Step 2: Create Model Tools
Model tools are the core components that power your agent's abilities. In this tutorial, we’ll create tools for:
- Speech Synthesis: Converts text into audio.
- Translation: Translates text into various languages.
- Named Entity Recognition (NER): Identifies and categorizes key information within the text.
These model tools will form the foundation for your agent's functionality.
from aixplain.factories import AgentFactory
from aixplain.modules.agent import ModelTool
from aixplain.enums import Function, Supplier
speech_synthesis_tool = ModelTool(
function=Function.SPEECH_SYNTHESIS,
supplier=Supplier.GOOGLE
)
translation_tool = ModelTool(
function=Function.TRANSLATION,
)
ner_tool = ModelTool(
function=Function.NAMED_ENTITY_RECOGNITION,
)
Step 3: Create a Pipeline Tool
Next, let's create a pipeline tool to chain multiple operations together, allowing your agent to handle more complex tasks. Here's how you can create a pipeline tool by referencing a pipeline's unique ID. You can find more information on how to build a pipeline by following this guide.
from aixplain.modules.agent import PipelineTool
pipeline_tool = PipelineTool(
pipeline="PIPELINE ID",
description="PIPELINE DESCRIPTION HERE"
)
Step 4: Build the Agent
Now that we've created our tools, it's time to build the agent using the AgentFactory
class. In this tutorial, we'll create an agent called "Wiki Agent" designed to answer questions using Wikipedia as its knowledge base. For more information about agents, please refer to this guide.
from aixplain.factories import AgentFactory
agent = AgentFactory.create(
name="Wiki Agent",
tools=[
speech_synthesis_tool,
ner_tool,
translation_tool,
pipeline_tool
],
description="Using Wikipedia to answer questions",
# required llm_id
llm_id="6646261c6eb563165658bbb1" # GPT 4o
)
agent.id
Step 5: Retrieve an Existing Agent
To interact with an already existing agent, you can retrieve its instance using its ID. Here's how to fetch the agent and explore its attributes:
agent = AgentFactory.get(agent.id)
agent.__dict__
Step 6: Invoke the Agent
Now it's time to put your agent to work!

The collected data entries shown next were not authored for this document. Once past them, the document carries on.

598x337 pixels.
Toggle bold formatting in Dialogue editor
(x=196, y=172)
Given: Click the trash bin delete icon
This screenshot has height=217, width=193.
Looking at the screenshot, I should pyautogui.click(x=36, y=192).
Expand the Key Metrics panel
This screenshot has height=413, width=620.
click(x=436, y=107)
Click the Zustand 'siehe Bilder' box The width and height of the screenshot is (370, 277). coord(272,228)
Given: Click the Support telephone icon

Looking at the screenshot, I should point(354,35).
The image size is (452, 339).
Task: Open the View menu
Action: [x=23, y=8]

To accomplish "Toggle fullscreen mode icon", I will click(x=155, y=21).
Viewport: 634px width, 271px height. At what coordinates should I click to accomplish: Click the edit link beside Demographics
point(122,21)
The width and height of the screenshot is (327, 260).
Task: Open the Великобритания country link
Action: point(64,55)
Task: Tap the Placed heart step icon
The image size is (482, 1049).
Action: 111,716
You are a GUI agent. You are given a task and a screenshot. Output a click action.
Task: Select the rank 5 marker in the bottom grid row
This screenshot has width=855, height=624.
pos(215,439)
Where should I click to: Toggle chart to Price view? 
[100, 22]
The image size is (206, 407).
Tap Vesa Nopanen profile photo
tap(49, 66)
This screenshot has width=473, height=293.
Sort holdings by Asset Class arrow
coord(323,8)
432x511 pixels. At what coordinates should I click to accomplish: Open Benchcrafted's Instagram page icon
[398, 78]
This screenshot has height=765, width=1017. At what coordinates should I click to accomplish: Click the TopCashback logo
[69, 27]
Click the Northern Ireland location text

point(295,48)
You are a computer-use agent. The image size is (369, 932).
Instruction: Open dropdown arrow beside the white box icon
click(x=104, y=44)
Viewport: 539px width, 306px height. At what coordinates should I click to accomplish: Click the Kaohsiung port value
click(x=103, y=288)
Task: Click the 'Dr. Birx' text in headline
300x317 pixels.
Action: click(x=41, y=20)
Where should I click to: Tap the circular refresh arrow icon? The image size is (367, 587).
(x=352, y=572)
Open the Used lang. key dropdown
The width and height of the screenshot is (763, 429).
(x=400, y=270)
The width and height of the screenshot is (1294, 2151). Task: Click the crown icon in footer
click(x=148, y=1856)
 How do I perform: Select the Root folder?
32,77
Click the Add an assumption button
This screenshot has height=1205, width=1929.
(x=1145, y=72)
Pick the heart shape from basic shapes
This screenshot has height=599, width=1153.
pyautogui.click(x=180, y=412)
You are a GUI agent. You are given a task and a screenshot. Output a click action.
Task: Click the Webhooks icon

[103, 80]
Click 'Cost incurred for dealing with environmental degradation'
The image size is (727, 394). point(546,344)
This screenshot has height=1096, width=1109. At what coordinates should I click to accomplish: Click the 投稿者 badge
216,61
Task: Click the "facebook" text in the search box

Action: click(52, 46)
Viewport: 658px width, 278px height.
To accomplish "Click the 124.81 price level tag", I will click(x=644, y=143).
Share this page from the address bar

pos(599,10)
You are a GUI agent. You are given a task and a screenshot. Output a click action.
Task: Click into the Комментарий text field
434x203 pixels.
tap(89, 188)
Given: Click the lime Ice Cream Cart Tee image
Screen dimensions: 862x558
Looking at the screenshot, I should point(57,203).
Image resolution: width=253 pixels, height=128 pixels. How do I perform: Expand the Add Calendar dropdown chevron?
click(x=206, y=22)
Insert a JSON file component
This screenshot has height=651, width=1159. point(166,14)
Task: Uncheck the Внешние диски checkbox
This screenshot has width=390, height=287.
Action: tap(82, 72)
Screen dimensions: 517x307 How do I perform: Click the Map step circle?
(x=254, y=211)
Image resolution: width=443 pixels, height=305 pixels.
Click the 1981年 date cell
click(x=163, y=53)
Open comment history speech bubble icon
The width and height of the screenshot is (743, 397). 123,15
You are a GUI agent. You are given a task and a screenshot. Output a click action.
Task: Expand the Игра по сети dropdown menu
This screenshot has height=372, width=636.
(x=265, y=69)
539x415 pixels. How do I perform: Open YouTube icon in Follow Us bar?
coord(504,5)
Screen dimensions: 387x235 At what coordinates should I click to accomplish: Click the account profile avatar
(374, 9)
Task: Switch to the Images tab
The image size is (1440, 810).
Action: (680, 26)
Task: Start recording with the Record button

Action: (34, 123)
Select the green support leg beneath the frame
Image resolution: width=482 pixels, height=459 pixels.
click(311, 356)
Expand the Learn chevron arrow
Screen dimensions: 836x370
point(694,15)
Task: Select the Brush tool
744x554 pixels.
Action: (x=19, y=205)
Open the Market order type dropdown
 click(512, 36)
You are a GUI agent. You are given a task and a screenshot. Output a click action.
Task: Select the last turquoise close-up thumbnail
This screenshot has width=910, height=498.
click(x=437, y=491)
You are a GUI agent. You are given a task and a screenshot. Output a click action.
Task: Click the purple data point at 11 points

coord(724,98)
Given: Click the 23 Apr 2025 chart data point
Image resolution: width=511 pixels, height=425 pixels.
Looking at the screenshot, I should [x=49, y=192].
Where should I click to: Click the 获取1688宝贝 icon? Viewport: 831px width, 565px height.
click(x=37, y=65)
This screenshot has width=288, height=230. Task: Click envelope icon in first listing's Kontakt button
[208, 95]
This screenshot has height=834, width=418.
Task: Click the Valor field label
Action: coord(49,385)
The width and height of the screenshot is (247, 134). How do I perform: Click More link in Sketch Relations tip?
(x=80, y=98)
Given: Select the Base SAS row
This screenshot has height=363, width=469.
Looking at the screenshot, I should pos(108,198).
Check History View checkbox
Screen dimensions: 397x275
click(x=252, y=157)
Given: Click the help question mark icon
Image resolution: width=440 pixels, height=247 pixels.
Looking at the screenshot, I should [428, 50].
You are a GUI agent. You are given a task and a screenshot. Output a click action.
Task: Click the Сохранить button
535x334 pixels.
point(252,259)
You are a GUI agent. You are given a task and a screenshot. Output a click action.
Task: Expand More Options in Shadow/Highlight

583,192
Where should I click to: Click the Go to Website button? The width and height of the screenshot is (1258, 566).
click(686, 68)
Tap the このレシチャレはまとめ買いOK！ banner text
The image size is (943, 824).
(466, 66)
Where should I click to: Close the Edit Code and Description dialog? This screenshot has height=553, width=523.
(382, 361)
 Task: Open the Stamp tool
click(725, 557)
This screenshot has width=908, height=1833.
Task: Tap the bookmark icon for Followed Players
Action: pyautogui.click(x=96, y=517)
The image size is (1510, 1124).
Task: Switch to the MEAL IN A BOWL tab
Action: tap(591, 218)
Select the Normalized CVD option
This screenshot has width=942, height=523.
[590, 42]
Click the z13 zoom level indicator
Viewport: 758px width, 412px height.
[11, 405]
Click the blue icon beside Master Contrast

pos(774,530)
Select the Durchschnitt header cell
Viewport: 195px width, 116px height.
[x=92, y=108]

You can invoke the agent to perform various tasks, such as answering a question and providing an audio response.
agent_response1 = agent.run("What is the name of the driver who won Formula one championship in 2023? Answer in an English audio")
print(agent_response1)
agent_response1["data"]
To play the audio response, you can use the code snippet below:
import requests
import re
from IPython.display import Audio, display
def display_audio(agent_response):
pattern = r"https://[^\s/$.?#].[^\s]*"
sound_file = re.findall(pattern, agent_response["data"]["output"])[0].replace(").", "").replace(")","")
print(sound_file)
response = requests.get(sound_file)
# Check if the request was successful
if response.status_code == 200:
# Open a file in binary write mode
with open('downloaded_file.mp3', 'wb') as file:
# Write the content of the response to the file
file.write(response.content)
display(Audio('downloaded_file.mp3', autoplay=True))
os.remove('downloaded_file.mp3')
display_audio(agent_response1)
Step 7: Use Agent Memory for Follow-up Queries
Your agent supports short-term memory, which allows it to keep track of context across multiple interactions. Here’s how to use the session_id
for follow-up questions:
session_id = agent_response1["data"]["session_id"]
print(f"Session id: {session_id}")
agent_response2 = agent.run("Extract the personal information about that driver.", session_id=session_id)
print("\nResponse:")
print(agent_response2)
agent_response2["data"]["output"]
You can continue asking questions in the same session to maintain context.
agent_response3 = agent.run("What about in 1991? I want the answer in German text this time", session_id=session_id)
print("\nResponse:")
print(agent_response3)
agent_response4 = agent.run("get me his personal info", session_id=session_id)
print("\nResponse:")
print(agent_response4)
response = agent.run("Who is the Brazilian athlete who most won Olympic medals for their country? Look for their personal info as well.")
print(response)
You've successfully built and interacted with a conversational agent using various tools and memory functionalities. Feel free to explore additional features and customize the agent to your needs!